By Douglas Towne
The Security Building was the toast of Downtown Phoenix when it opened in 1928 at the southwest corner of Central Avenue and Van Buren Street. Arizona’s tallest building was an ornate structure financed by a 15-person syndicate headed by powerbroker Dwight B. Heard, the then-Arizona Republican publisher. His newspaper labeled the building an “architectural gem” and devoted pages describing its amenities, from the gilded ground-floor marble lobby detailed in gold trim to the copper tower's beacon light visible for 30 miles to guide travelers to Phoenix.
The newspaper, however, neglected to mention the booze-fueled revelry that transpired inside the Security Building while it was still under construction. A half-century would pass before it was publicly revealed that the funds used to finish the project came from allowing a political operative to run an illicit casino and brothel on the building's top floors for a fortnight. Senior government officials reportedly approved the audacious plan. “The full story is one of the better skeletons in Arizona’s closet,” Arizona Republic columnist Paul Dean wrote in 1978.

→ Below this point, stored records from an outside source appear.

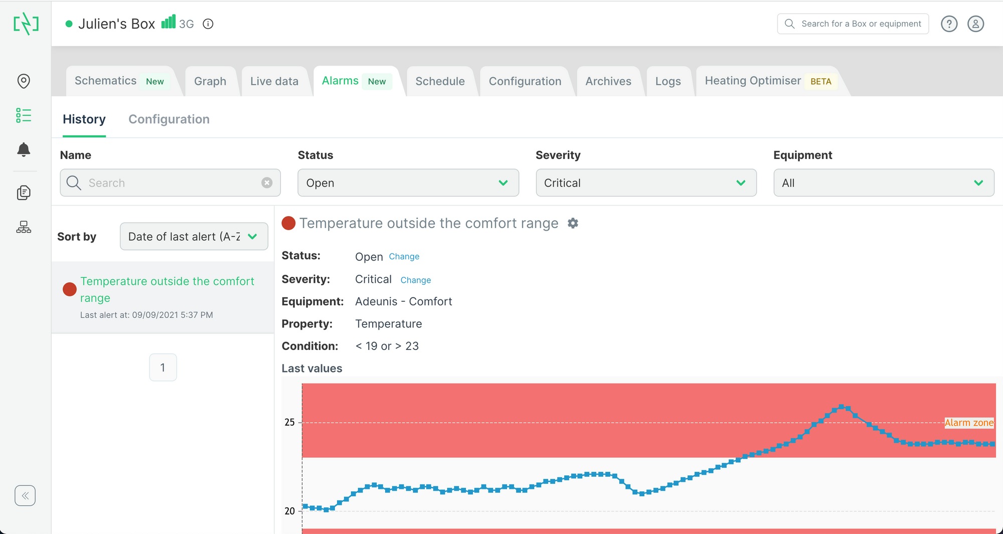
Task: Click the info icon next to 3G
Action: (x=208, y=24)
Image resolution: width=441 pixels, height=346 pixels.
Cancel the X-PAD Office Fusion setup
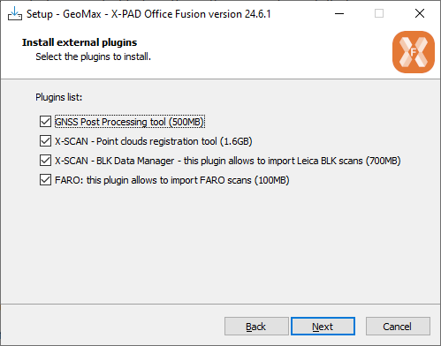pyautogui.click(x=398, y=327)
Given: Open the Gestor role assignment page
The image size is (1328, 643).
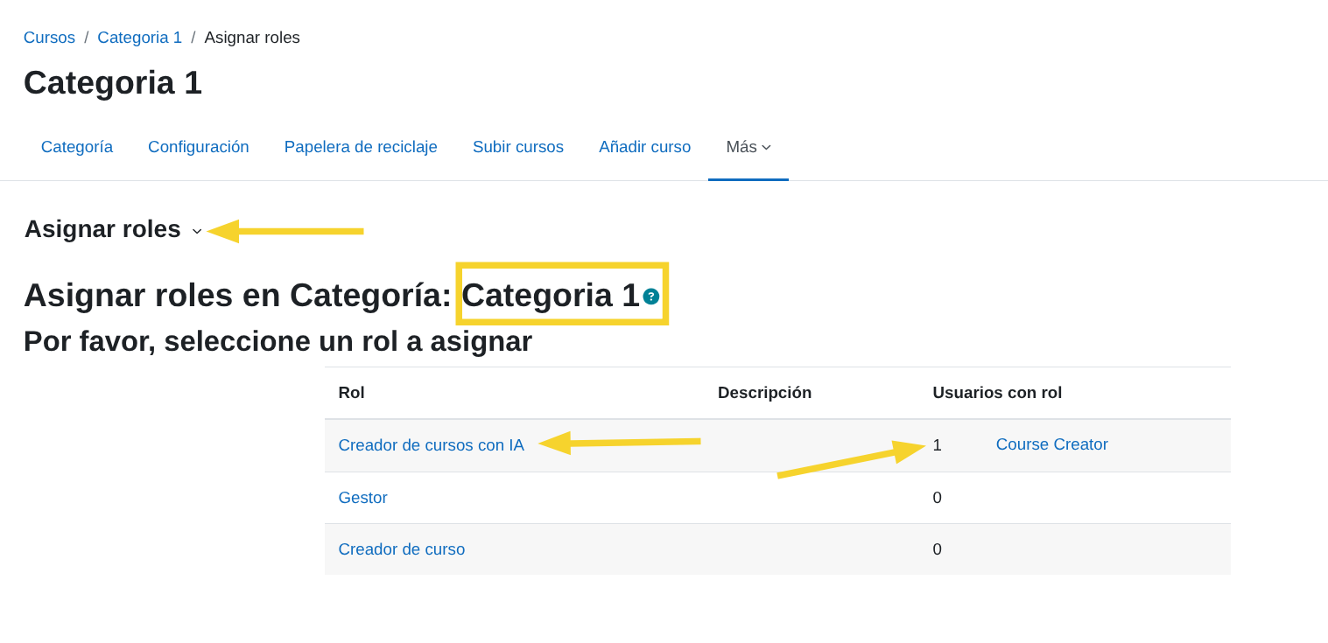Looking at the screenshot, I should coord(362,497).
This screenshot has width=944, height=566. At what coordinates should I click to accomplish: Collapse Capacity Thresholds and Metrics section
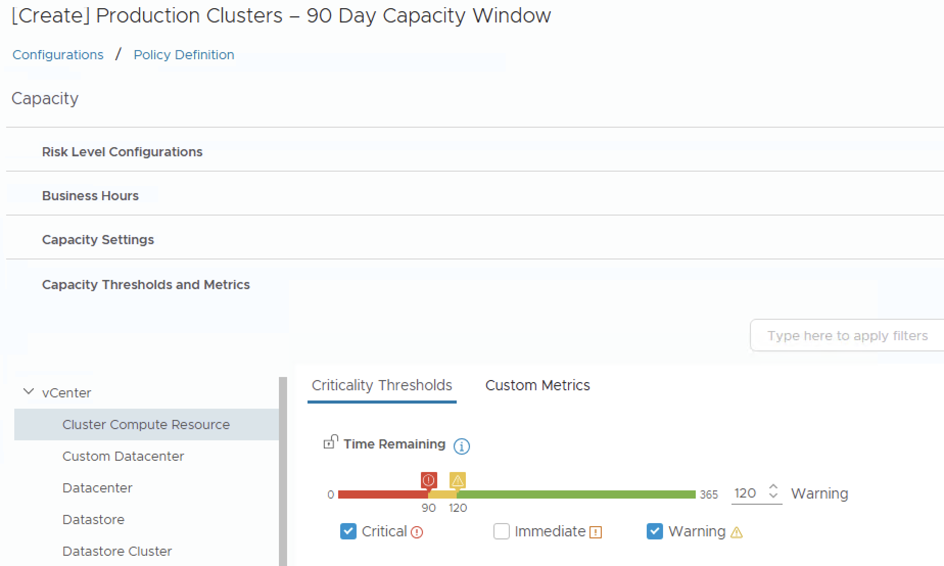[146, 285]
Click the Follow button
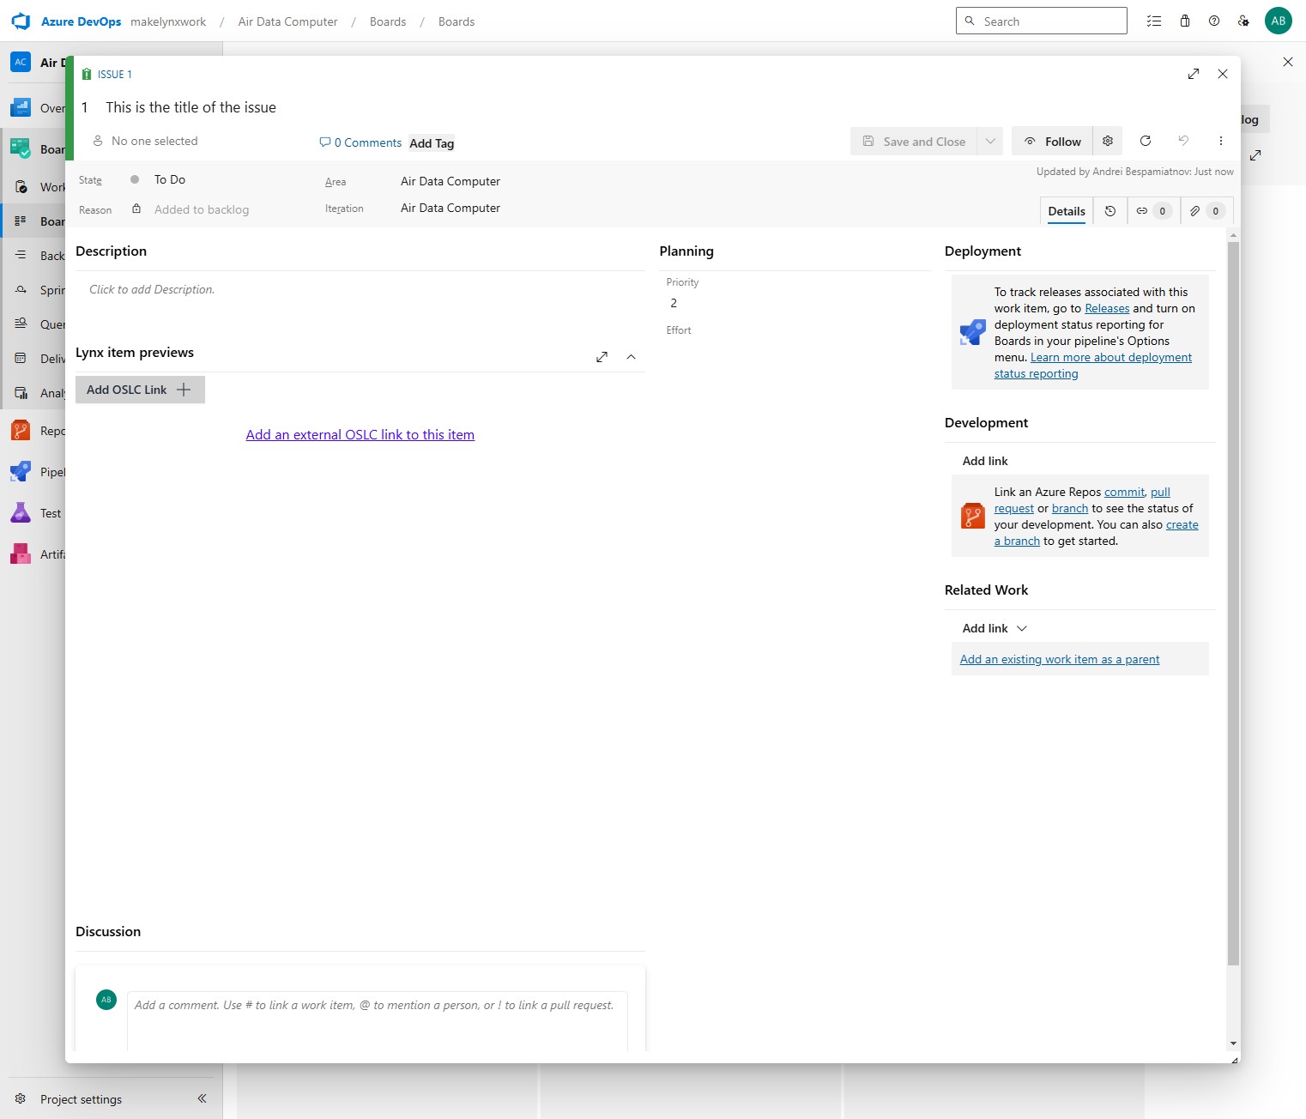Screen dimensions: 1306x1119 pyautogui.click(x=1052, y=141)
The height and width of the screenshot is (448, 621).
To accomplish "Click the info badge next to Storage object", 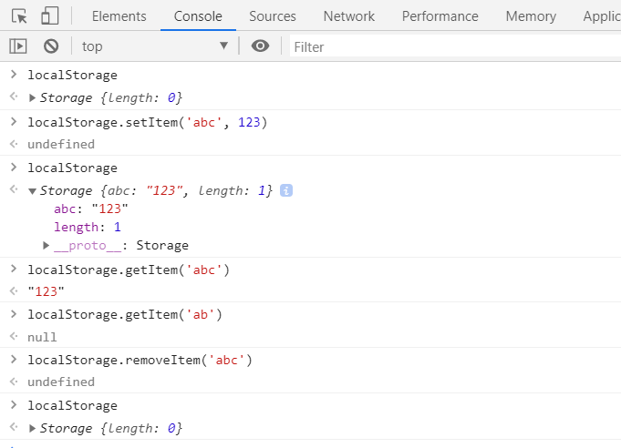I will pos(286,190).
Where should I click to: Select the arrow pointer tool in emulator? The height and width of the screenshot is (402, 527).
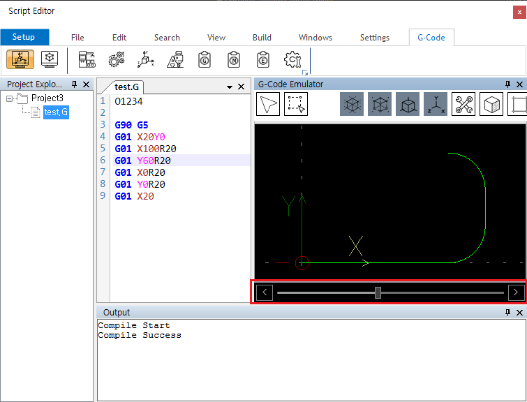pos(268,105)
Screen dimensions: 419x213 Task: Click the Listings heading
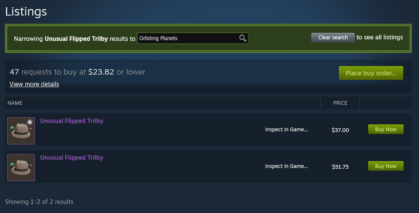[x=26, y=11]
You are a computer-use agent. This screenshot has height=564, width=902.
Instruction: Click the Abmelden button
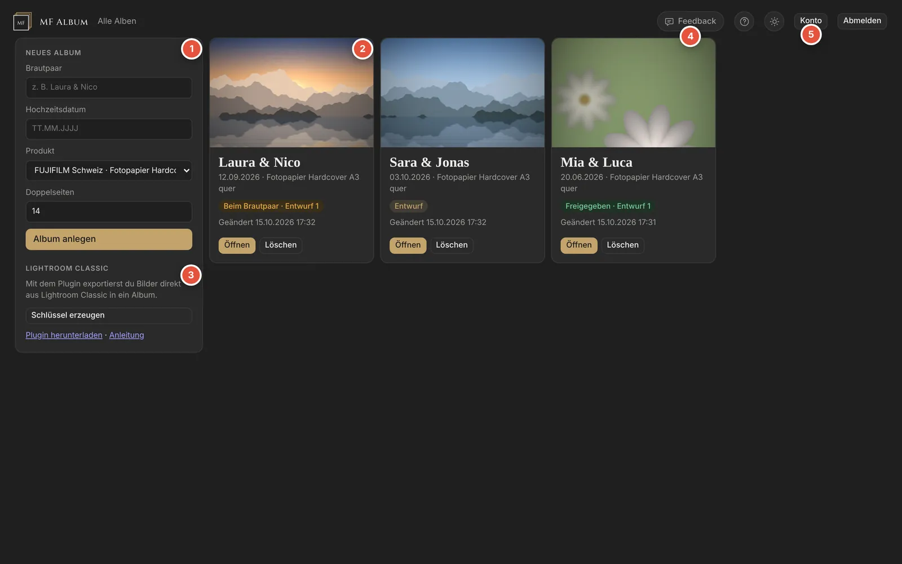click(x=862, y=21)
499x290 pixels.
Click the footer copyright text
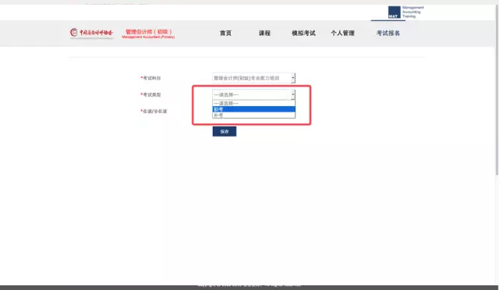pyautogui.click(x=250, y=285)
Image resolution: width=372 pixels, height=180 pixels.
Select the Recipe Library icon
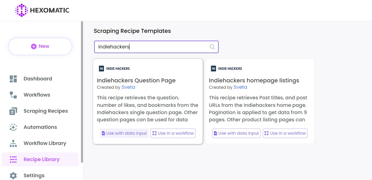tap(13, 159)
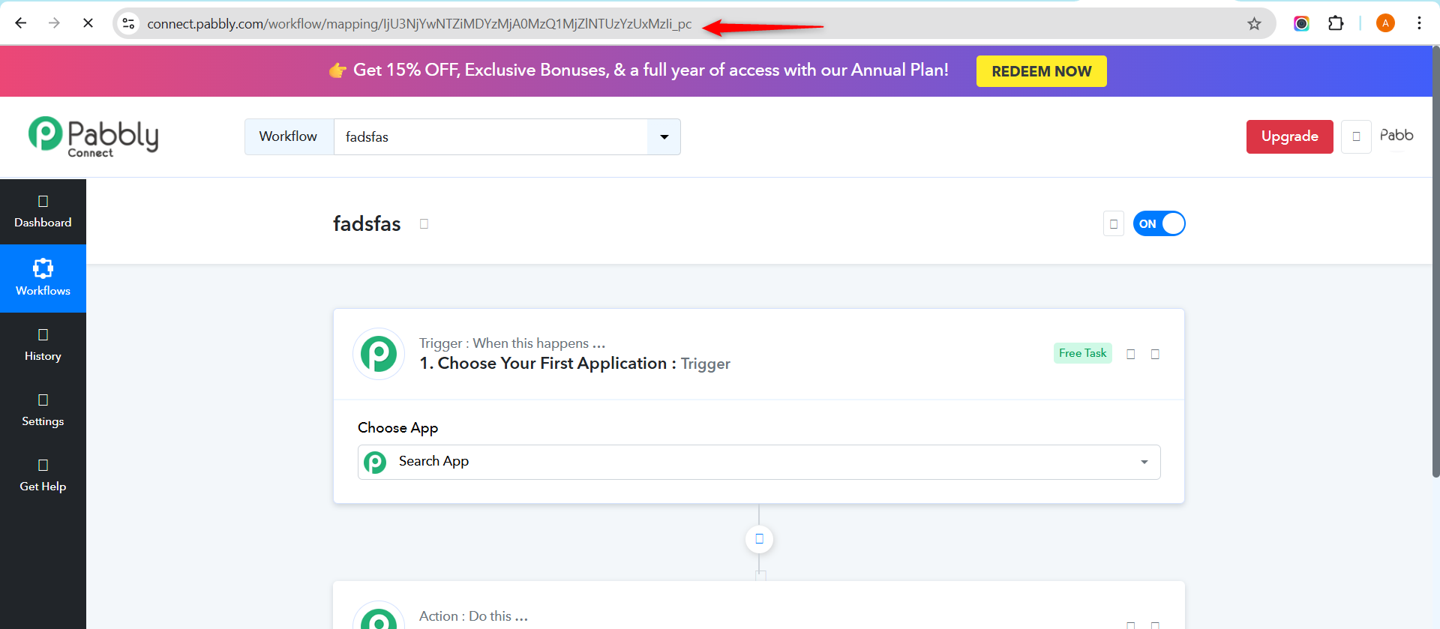Click the trigger step Pabbly app icon
Viewport: 1440px width, 629px height.
(379, 354)
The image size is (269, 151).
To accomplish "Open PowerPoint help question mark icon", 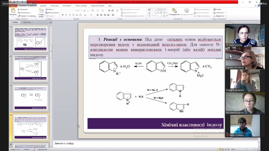I will pos(258,6).
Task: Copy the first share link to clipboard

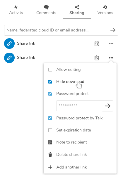Action: point(97,44)
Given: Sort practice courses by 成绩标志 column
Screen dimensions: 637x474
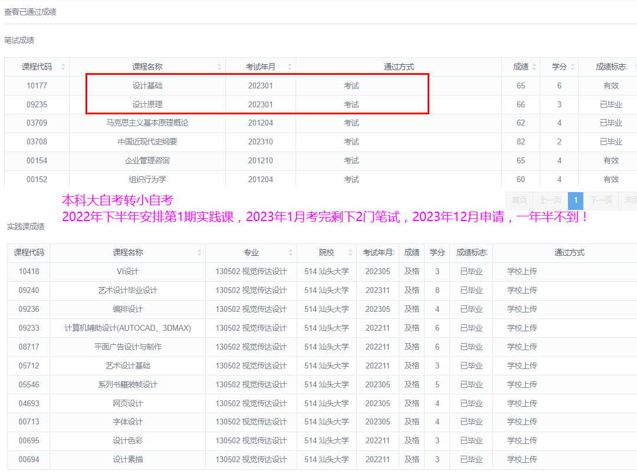Looking at the screenshot, I should click(x=471, y=252).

Such shenanigans were not uncommon during the Roaring ‘20s. The decade was a transformative time for Phoenix as it morphed from a backwater farming community to a compact, bustling city with paved streets and high-rise buildings. The city’s economic progress was accompanied by the merriment associated with the decade, including a roller-skating craze, vaudeville shows at the Orpheum Theatre, and the city’s pretty young things dancing the Charleston at the Riverside Ballroom.
For those seeking less wholesome activities, there were speakeasies, gambling dens, and brothels. Prohibition had outlawed booze, but spirits still flowed in Phoenix. Gambling and prostitution flourished, facilitated by police kickbacks and fines that enriched municipal coffers. “The 1920s was mostly known for vice, not violent crimes in Phoenix,” historian Heidi Osselaer says.
Security Building, 2018.
It was in this permissive landscape that the Dwight B. Heard Investment Company announced plans to construct the eight-story Security Building to be named after Heard’s 15-person syndicate called the Security Improvement Company at the site of the Central Schoolhouse. Business offices would be situated between merchants on the ground floor and a rooftop restaurant. Groundbreaking for the Second Renaissance Revival-style building, which drew inspiration from 16th Century Italian architecture and consisted of a reinforced concrete structure sheathed in hand-molded multicolored brick, took place in December 1927.
“Phoenix Sky Line Soars,” proclaimed the Republican on its front page, when the Security Building opened in July 1928. The issue featured many details of the project, listing the building’s first 50 tenants, including the Fuller Brush Company, the brand of paint used, and noting that local bandleader Clinton Julian and his Orchestra performed on the eighth floor, to the delight of dancing couples. This conventional storyline remained the building’s official history for a half-century.
Central Avenue with American Kitchen on the left and the Security Building in the distance on the right, 1940s.
The Security Building’s secret past finally leaked out in 1978 during a celebration commemorating its 50th anniversary. Henderson Stockton, an attorney who was the building’s first tenant and who still maintained a fifth-floor office, was interviewed as part of the festivities by the Republic. The 85-year-old Stockton had become a lawyer at age 17. He was regarded as an outstanding trial attorney and a dapper dresser, known for donning a boutonniere when in court. Stockton was also a political insider who challenged Carl Hayden and Ernest McFarland in the Democratic primary for the U.S. Senate in the 1940s.